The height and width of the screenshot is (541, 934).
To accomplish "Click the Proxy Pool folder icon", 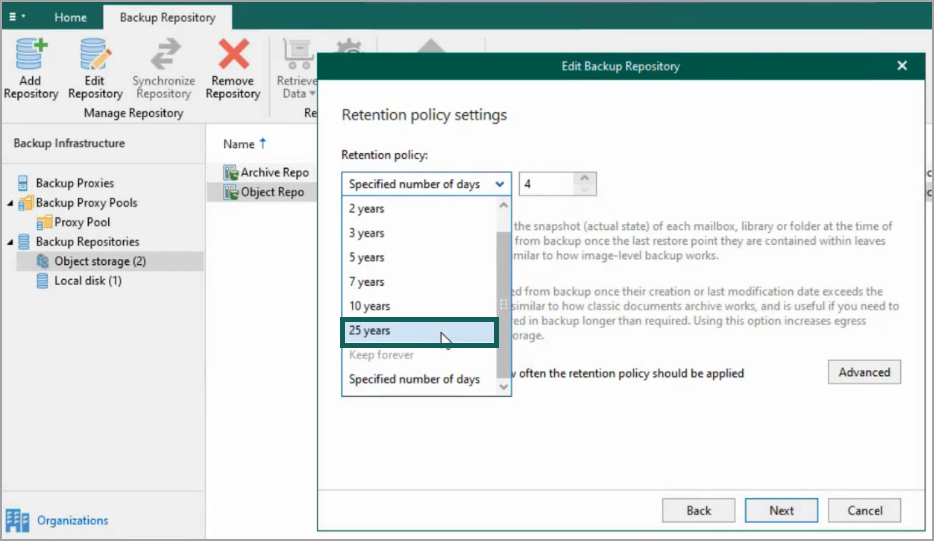I will [44, 222].
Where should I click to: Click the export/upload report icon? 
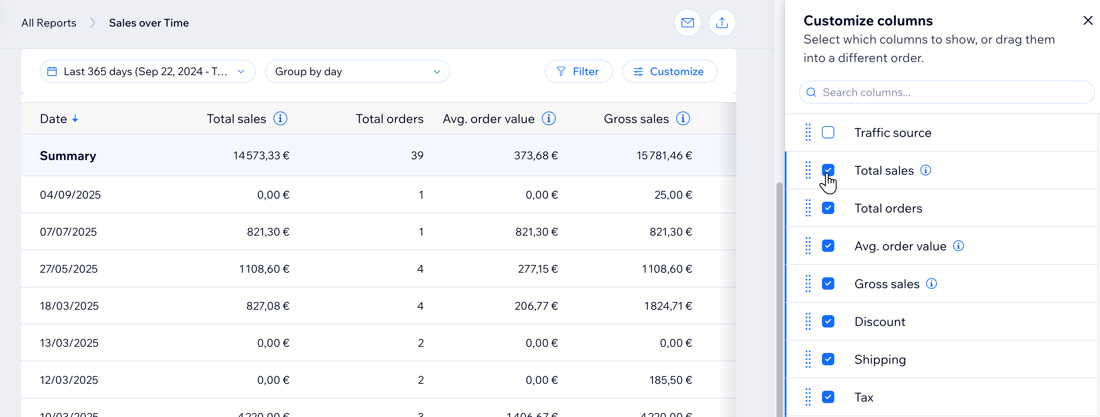[722, 23]
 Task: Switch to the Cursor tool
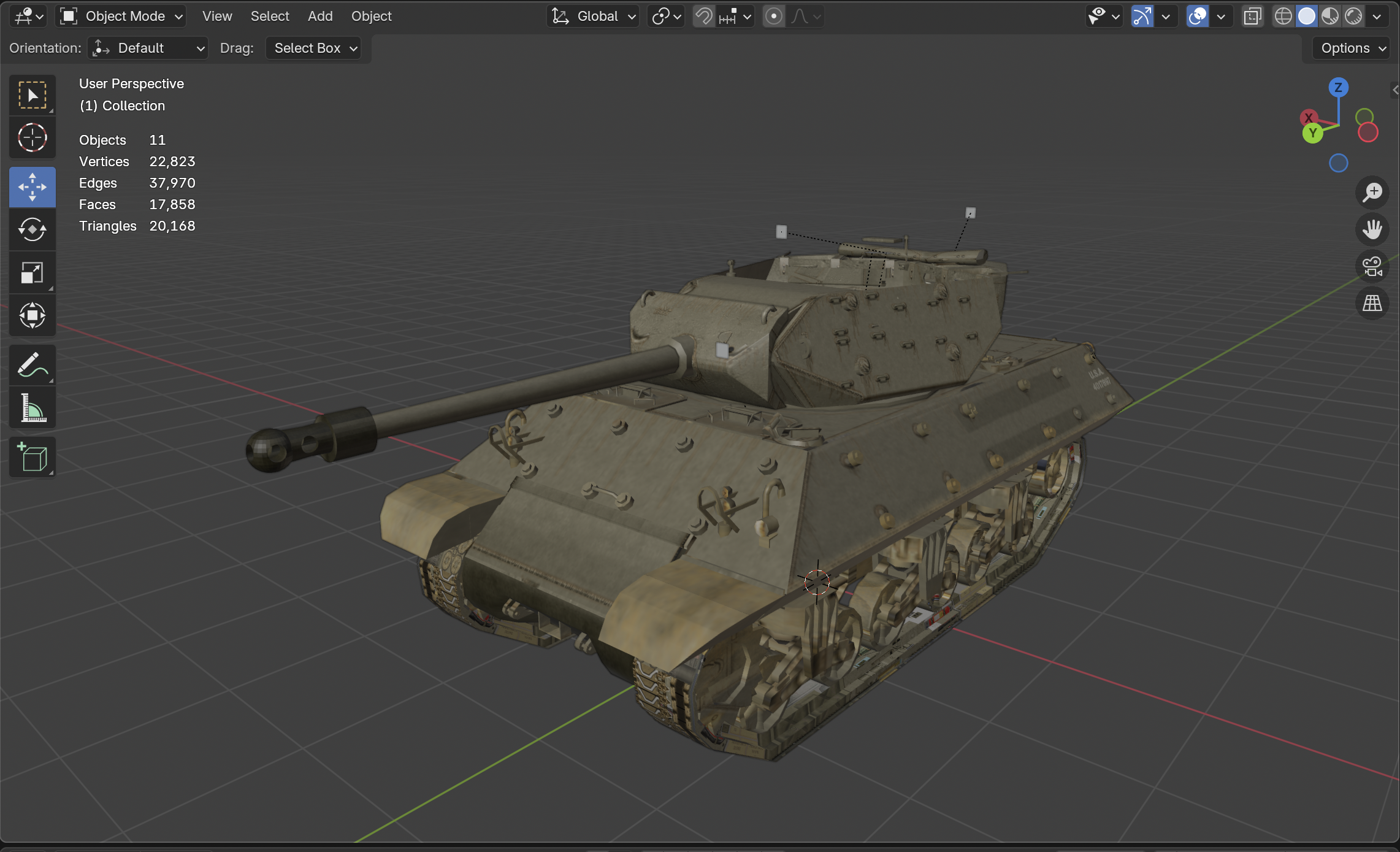click(32, 137)
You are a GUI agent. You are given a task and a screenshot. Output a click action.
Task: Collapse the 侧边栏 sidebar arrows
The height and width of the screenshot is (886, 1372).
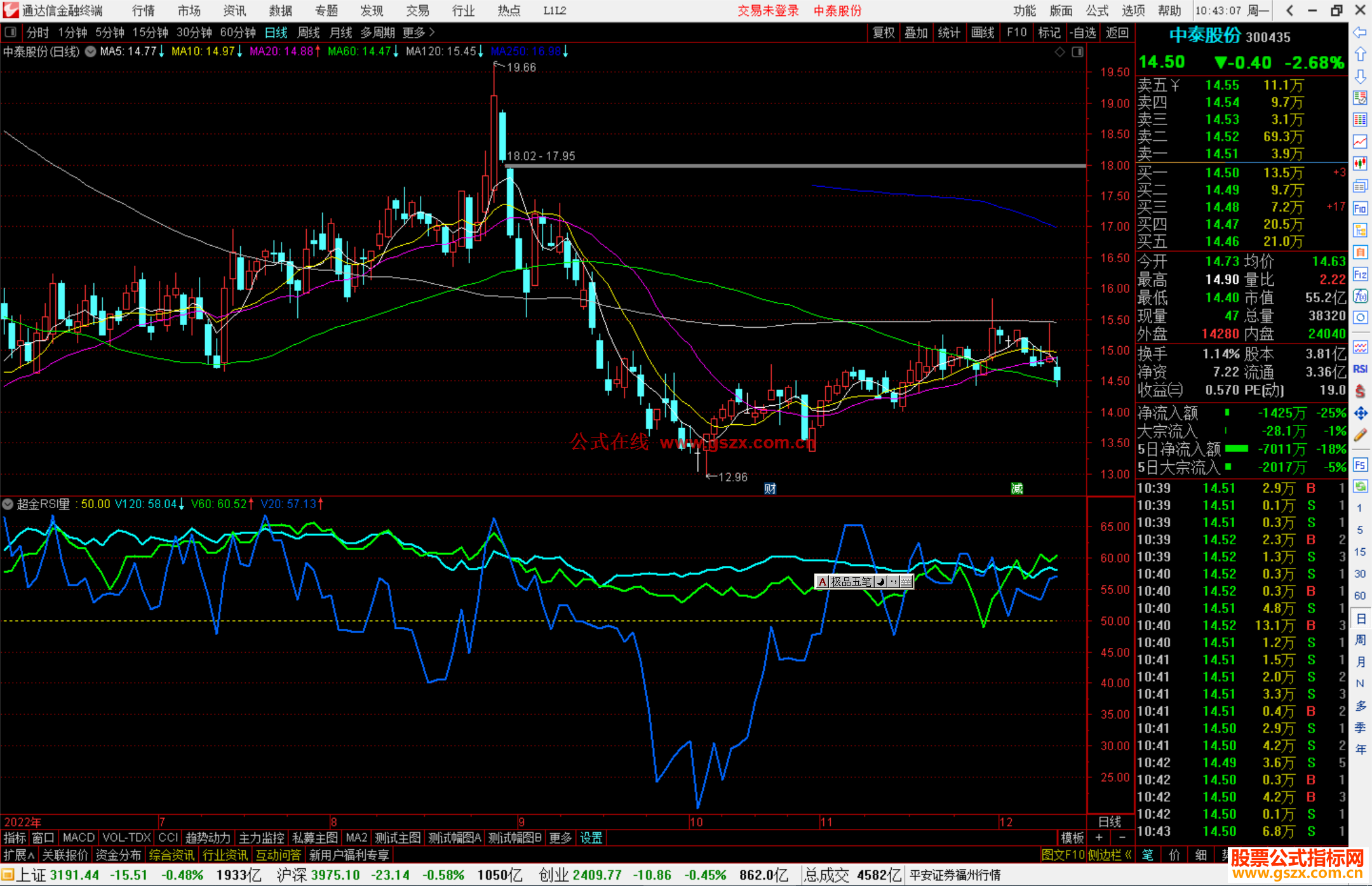(x=1128, y=855)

:::

Rewrite the records from the line containing "You are a GUI" through the end, both included, changing "sidebar" to "side panel" and nothing else. Leave the pictures out.

You are a GUI agent. You are given a task and a screenshot. Output a click action.
Task: Collapse the 侧边栏 side panel arrows
The height and width of the screenshot is (886, 1372).
(x=1128, y=855)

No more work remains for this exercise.